The home page of Indiana University Libraries' guide to copyright law.

Parody

Weird Al Yankovich performing "The Saga Begins," dressed as a Jedi Knight.Aldous Huxley said "Parodies and caricatures are the most penetrating of criticisms." A parody, in copyright law, "is the use of some elements of a prior author's composition to create a new one that, at least in part, comments on that author's works."  A parody is a kind of derivative work that does not require permission from the owner.  A parody may be humorous, as with spoofs done on Saturday Night Live or in Mad Magazine. But parodies may also be serious works meant to comment or criticize another work as with Alice Randall's The Wind Done Gone, a parody of Margaret Mitchell's Gone With The Wind.

A parody can be a fair use under the Copyright Act, meaning the creator of the parody does not need the permission of the owner of the copyright in the earlier work.  Some parodists, most notably "Weird Al" Yankovich, shown at right, will seek permission as a courtesy

Even if permission is sought and refused, the fair use provision means a parody may still be made.  In Campbell v. Acuff-Rose Music, Inc.,  510 U.S. 569 (1994), a case before the U.S. Supreme Court about a parody of the Roy Orbison song "Oh, Pretty Woman," the parodists asked permission and were refused, then released their parody anyway.  The Supreme Court found that asking permission and being denied did not negate a fair use defense to using the copyrighted work.  "If the use is otherwise fair, then no permission need be sought or granted.  Thus, being denied permission to use a work does not weigh against a finding of fair use."
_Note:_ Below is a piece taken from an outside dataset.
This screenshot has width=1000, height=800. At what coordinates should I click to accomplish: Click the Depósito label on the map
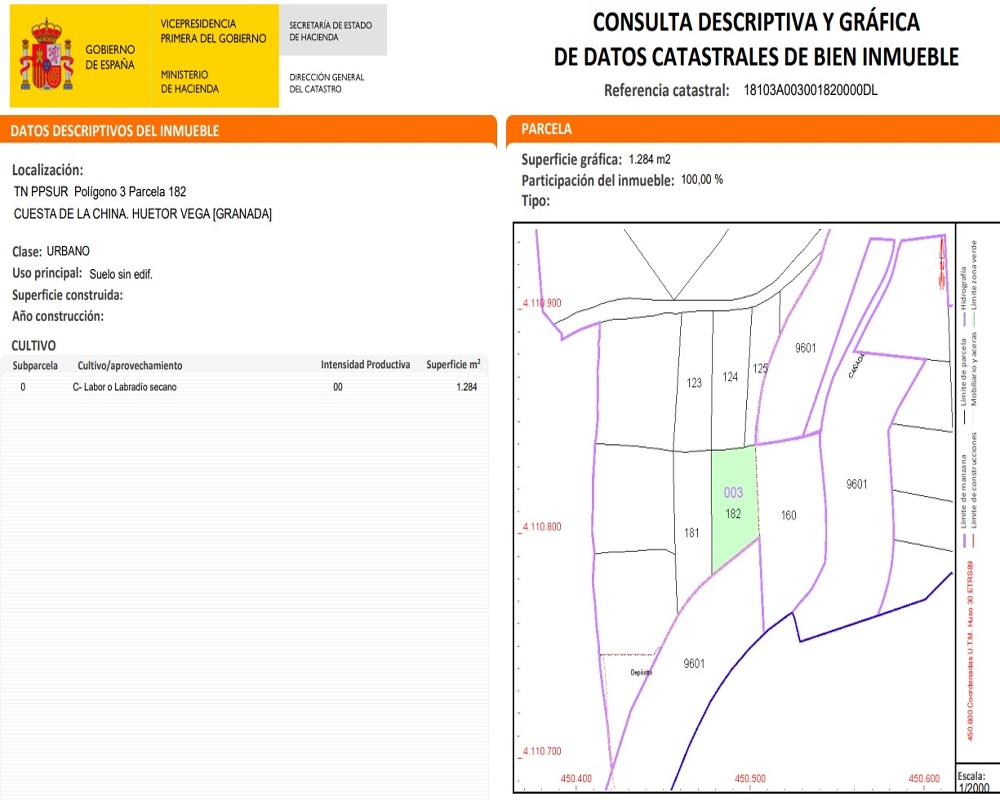[x=641, y=673]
Earlier cases did not protect parodies.  Jack Benny in 1952 did a parody of the 1944 film Gaslight on his television program.  He was sued by Metro-Goldwyn-Mayer, which produced Gaslight.  The federal courts held that Benny was found to have infringed the studio's copyright and that his version was a parody was no defense.  Loew's Inc. v. Columbia Broadcasting System, Inc., 131 F.Supp. 165 (S.D. Cal. 1955), aff'd sub. nom. Benny v. Loew's, Inc., 239 F.2d 532 (9th Cir. 1956).  Campbell v. Acuff-Rose recognized that parodies were fair use.  In a 2015 infringement case on a parody of the television show Three's Company, a federal judge wrote "“is designed to foster creativity. It does so by, in effect, managing monopolies in knowledge: granting one in original work to reward its creator, but ensuring it is limited, temporary, and does not operate as a moratorium on certain ideas. The law is agnostic between creators and infringers, favoring only creativity and the harvest of knowledge. Here, further protection against parody does little to promote creativity, but it places substantial inhibition upon the creativity of authors adept at using parody."  Adjmi v. DLT Entertainment, Ltd., 97 F.Supp.3d 512 (S.D.N.Y. 2015).